» **Required action**:
Tally how many lines of the listing below contain the string "说点什么", and reply with the number alone.
- - - - -
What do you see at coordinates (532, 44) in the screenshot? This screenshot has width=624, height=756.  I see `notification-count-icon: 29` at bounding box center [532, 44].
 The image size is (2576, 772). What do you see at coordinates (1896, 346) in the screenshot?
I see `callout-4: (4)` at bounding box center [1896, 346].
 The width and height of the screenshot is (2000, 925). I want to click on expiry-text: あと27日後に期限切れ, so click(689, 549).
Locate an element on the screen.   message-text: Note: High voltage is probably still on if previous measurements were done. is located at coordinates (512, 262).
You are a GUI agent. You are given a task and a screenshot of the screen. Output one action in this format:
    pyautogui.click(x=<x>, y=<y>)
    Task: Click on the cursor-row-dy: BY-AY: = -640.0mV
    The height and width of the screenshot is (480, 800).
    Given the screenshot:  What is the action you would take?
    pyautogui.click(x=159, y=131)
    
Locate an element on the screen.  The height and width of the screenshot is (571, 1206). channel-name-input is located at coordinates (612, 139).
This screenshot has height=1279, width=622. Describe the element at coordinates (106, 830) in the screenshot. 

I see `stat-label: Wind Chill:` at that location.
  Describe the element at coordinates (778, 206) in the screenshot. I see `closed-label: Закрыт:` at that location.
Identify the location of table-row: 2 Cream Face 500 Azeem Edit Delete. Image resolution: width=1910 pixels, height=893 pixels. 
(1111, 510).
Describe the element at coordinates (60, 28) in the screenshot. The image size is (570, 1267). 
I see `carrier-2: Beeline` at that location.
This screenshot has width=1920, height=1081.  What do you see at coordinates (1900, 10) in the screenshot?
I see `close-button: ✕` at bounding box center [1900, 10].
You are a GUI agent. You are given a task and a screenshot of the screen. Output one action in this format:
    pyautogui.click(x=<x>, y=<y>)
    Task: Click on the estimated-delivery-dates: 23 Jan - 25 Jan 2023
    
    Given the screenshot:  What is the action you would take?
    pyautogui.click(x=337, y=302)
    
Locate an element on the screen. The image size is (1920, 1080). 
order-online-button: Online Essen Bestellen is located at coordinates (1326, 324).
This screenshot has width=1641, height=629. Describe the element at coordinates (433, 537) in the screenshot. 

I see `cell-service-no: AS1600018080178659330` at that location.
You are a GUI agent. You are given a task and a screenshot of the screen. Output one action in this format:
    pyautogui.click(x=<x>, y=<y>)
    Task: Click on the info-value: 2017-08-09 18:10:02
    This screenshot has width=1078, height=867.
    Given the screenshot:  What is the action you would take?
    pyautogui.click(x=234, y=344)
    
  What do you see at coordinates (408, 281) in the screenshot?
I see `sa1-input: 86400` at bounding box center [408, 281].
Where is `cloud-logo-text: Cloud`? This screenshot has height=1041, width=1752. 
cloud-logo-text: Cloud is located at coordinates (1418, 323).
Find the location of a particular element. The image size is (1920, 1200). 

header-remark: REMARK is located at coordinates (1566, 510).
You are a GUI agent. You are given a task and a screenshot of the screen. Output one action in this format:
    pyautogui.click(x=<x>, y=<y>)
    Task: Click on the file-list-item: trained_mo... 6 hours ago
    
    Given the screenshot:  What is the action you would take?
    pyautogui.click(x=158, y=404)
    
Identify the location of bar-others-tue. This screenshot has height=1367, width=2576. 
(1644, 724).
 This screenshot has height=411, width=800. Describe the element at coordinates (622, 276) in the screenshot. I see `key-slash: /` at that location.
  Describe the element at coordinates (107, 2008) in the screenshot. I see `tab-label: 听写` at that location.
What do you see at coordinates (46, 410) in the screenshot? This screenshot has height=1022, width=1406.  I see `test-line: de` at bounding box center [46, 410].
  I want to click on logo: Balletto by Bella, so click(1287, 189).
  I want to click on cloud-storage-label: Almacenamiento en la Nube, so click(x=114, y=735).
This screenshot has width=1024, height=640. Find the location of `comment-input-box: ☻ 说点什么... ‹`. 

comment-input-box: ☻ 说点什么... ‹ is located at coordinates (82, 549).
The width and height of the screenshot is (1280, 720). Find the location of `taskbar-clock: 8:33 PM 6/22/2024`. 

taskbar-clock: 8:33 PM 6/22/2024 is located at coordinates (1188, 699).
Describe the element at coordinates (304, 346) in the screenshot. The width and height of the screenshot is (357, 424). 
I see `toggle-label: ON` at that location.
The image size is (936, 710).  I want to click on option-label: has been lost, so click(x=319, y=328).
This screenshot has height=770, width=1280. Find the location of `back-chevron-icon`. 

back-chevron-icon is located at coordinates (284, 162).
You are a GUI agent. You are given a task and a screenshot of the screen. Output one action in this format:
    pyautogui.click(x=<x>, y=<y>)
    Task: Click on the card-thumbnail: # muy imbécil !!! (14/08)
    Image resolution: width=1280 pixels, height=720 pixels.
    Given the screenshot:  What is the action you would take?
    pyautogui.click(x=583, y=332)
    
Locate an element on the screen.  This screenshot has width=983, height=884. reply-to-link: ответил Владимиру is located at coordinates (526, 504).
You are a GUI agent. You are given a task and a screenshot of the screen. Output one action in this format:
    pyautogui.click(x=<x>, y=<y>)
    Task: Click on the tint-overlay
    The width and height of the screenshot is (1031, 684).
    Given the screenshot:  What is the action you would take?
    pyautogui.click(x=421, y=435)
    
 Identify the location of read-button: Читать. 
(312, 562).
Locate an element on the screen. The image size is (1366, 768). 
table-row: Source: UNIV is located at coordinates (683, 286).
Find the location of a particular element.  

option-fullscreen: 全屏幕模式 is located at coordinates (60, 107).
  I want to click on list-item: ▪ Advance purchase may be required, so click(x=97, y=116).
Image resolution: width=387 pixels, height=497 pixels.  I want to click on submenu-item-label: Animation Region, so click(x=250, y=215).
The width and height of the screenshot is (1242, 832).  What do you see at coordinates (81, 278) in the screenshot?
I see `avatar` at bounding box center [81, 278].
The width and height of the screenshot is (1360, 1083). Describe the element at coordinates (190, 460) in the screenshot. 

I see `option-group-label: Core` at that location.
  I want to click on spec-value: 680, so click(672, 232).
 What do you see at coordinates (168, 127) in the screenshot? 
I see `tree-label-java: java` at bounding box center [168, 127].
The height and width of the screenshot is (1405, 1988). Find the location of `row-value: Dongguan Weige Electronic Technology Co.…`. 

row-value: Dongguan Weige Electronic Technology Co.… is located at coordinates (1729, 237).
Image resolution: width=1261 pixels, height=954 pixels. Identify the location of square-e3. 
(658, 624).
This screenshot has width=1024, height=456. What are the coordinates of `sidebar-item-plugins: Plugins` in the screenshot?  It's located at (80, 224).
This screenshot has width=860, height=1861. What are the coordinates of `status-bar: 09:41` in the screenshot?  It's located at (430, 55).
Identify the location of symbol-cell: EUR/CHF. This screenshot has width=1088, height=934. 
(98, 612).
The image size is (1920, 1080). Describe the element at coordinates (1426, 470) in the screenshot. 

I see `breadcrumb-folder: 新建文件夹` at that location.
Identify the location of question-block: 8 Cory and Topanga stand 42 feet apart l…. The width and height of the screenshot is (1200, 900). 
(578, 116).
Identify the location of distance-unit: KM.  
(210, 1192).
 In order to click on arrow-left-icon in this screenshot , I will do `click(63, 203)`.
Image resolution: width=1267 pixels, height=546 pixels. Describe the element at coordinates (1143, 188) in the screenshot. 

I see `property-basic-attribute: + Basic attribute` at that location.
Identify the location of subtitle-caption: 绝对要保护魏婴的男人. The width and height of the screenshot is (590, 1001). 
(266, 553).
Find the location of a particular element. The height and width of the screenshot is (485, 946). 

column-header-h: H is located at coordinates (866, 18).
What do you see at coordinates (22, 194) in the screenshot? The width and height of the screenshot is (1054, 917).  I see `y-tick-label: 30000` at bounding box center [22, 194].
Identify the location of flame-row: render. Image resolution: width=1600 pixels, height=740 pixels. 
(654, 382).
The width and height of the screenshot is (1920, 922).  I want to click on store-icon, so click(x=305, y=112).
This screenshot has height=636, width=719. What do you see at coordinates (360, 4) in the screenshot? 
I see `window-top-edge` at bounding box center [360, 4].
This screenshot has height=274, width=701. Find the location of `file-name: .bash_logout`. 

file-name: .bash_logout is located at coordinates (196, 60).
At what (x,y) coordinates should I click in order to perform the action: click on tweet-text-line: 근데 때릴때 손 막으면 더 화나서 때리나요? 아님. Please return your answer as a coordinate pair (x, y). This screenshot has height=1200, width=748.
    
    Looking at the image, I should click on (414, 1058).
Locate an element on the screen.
- - - - -
» **Result**:
2